● Material for this exercise:
◇ ◇ ◇ ◇ ◇

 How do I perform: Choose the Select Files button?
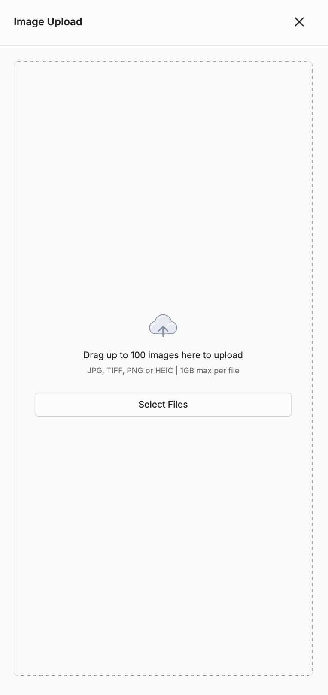[163, 405]
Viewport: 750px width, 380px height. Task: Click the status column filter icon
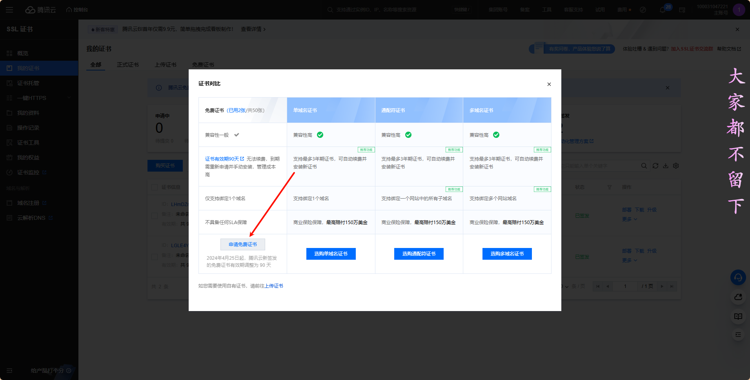click(x=609, y=187)

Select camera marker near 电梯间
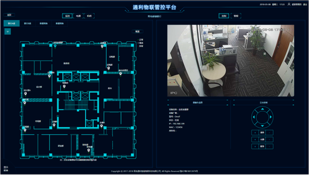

◇ ◇ ◇ ◇ ◇

● About this task: Apart from the pictures, return the records exactly.

● Output below:
 How do I perform: Choose the Select Files button?
[163, 405]
Viewport: 750px width, 380px height. Task: Click the status column filter icon
click(x=609, y=187)

Select camera marker near 电梯间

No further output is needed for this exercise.